=== Section Start ===
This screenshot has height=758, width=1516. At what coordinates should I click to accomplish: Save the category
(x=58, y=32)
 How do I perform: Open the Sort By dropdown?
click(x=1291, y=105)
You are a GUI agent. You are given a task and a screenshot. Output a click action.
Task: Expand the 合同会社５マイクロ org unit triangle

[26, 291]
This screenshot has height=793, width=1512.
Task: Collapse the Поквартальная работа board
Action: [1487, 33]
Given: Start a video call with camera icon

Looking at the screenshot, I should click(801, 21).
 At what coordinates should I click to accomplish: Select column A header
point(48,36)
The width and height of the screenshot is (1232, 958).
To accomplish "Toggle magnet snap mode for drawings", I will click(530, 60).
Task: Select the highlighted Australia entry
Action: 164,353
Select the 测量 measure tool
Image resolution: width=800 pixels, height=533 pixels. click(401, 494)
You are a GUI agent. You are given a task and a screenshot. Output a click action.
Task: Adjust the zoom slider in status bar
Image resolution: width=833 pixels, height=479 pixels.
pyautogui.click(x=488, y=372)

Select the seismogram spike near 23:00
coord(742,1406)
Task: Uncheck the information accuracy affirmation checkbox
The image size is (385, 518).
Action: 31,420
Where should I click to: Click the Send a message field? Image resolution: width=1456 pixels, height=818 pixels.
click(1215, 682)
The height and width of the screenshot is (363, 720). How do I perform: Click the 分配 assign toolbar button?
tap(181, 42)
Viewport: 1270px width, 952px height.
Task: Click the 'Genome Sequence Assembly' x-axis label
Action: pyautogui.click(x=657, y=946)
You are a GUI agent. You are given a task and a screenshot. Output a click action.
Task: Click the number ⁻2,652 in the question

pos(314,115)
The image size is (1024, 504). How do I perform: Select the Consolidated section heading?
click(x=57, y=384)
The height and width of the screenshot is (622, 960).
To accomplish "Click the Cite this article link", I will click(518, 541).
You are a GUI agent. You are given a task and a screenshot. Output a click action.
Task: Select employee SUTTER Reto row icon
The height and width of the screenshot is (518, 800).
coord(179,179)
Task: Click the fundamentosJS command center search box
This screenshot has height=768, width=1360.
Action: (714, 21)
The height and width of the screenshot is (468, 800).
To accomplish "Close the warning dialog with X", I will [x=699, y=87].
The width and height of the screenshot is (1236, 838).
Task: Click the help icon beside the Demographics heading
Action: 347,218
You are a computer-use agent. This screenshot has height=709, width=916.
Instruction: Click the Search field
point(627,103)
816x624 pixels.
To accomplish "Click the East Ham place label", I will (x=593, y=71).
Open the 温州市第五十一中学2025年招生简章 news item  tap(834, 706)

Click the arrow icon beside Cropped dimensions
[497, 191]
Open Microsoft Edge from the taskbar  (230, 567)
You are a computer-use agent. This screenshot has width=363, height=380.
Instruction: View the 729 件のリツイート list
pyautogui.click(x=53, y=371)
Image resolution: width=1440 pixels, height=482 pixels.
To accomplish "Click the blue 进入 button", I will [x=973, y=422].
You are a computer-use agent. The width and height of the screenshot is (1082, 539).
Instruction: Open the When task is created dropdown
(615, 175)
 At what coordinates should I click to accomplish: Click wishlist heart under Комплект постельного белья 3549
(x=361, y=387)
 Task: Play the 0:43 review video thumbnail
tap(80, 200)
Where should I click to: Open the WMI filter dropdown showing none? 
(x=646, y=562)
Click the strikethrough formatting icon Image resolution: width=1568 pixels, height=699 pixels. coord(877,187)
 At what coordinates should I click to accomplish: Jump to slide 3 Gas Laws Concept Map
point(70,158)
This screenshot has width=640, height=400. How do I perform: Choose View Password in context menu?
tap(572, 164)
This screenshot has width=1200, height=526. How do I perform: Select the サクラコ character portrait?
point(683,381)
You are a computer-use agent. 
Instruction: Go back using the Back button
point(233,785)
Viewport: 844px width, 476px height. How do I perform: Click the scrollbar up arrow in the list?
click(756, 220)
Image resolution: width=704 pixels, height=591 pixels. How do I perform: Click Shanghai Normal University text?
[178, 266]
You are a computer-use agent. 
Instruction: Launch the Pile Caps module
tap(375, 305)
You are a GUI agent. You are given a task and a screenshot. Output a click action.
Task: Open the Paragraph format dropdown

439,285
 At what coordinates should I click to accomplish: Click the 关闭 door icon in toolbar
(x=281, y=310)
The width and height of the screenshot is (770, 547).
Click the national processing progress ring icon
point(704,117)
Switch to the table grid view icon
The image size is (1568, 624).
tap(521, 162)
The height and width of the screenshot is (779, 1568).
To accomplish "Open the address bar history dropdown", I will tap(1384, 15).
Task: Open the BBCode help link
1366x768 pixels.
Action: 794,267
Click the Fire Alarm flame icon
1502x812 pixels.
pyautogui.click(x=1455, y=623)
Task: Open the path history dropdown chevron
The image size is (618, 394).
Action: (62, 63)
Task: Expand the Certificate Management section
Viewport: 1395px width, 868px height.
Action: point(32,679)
=== Section End ===
(Work task): Whenever the string "computer" shows up in a line above, copy that line.

(Result):
You are a computer-use agent. This screenshot has height=709, width=916.
You are a computer-use agent. This screenshot has width=363, height=380.
You are a computer-use agent. The width and height of the screenshot is (1082, 539).
You are a computer-use agent. 
You are a computer-use agent. 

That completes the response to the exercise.